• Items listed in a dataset
* * * * *

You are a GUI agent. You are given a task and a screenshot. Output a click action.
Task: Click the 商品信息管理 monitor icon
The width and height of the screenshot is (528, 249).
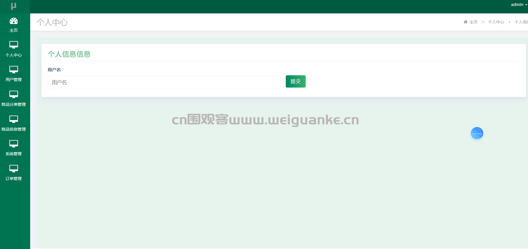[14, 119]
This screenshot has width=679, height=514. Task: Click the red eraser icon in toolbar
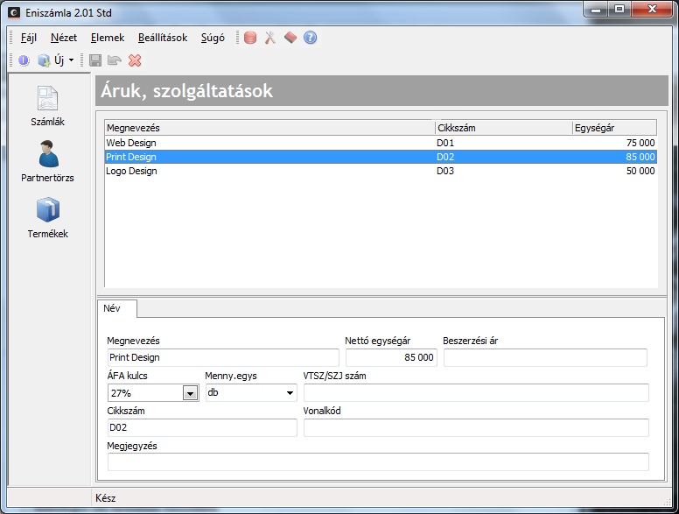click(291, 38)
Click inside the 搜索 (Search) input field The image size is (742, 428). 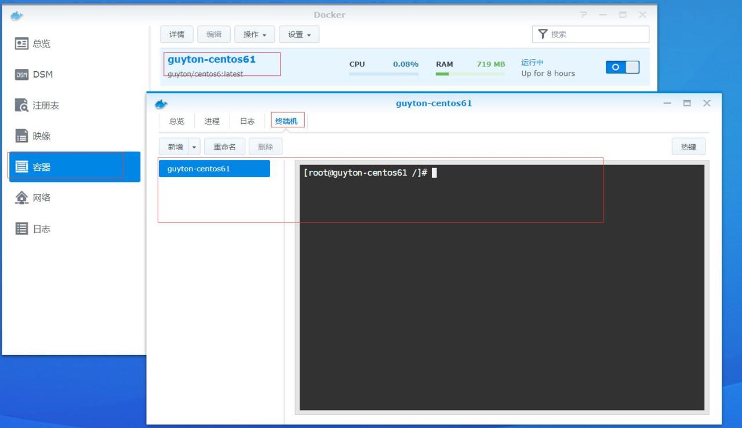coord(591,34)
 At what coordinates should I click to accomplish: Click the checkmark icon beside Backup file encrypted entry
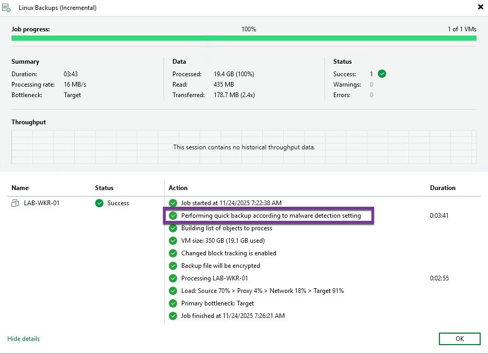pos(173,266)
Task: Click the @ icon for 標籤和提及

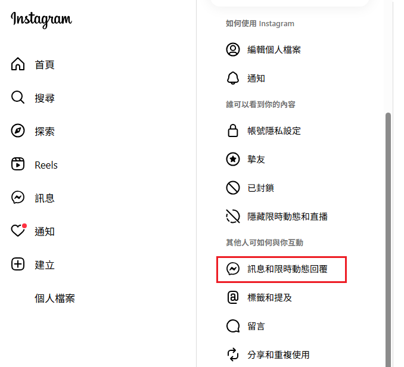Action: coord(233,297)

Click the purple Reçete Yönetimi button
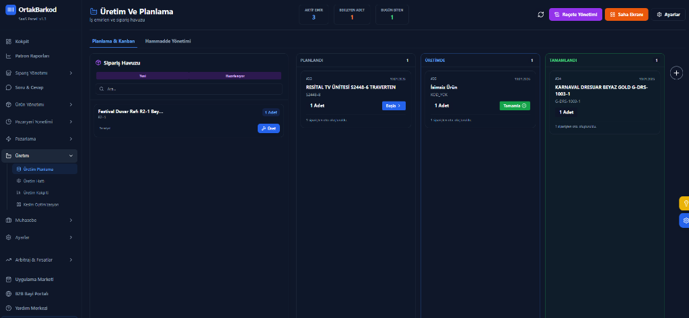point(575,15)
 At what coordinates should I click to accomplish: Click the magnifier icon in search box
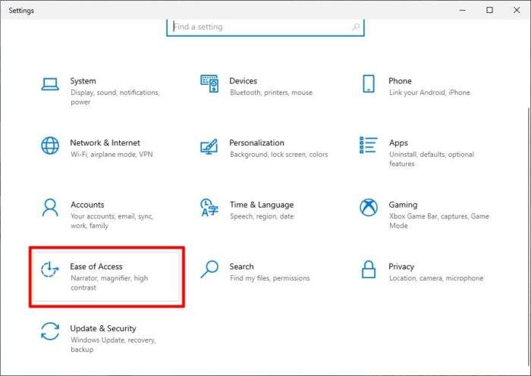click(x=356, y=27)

* * * * *

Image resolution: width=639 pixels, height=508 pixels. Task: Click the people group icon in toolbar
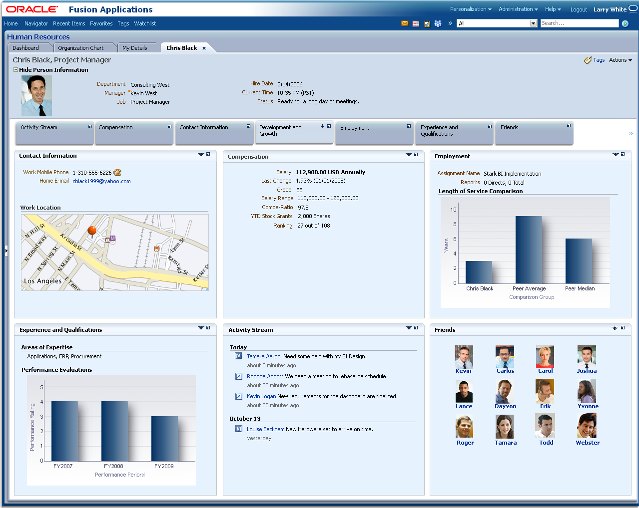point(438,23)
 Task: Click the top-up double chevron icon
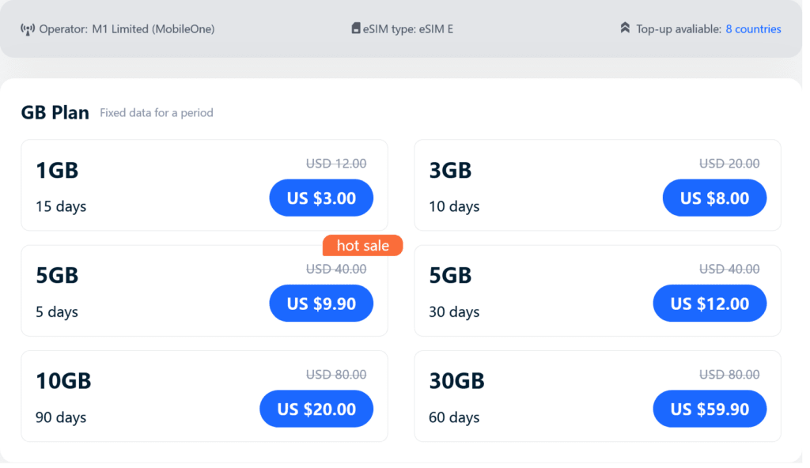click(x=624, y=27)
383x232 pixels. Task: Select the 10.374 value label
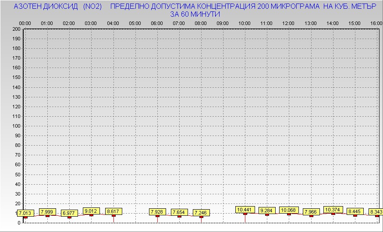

* * * * *

• TASK ITEM
With the pictures left out, write out exactly the lines above from the one containing "Task: Click the top-up double chevron icon" through the one containing "383x232 pixels. Task: Select".

• TASK RESPONSE
 Task: Click the top-up double chevron icon
click(x=624, y=27)
383x232 pixels. Task: Select the 10.374 value label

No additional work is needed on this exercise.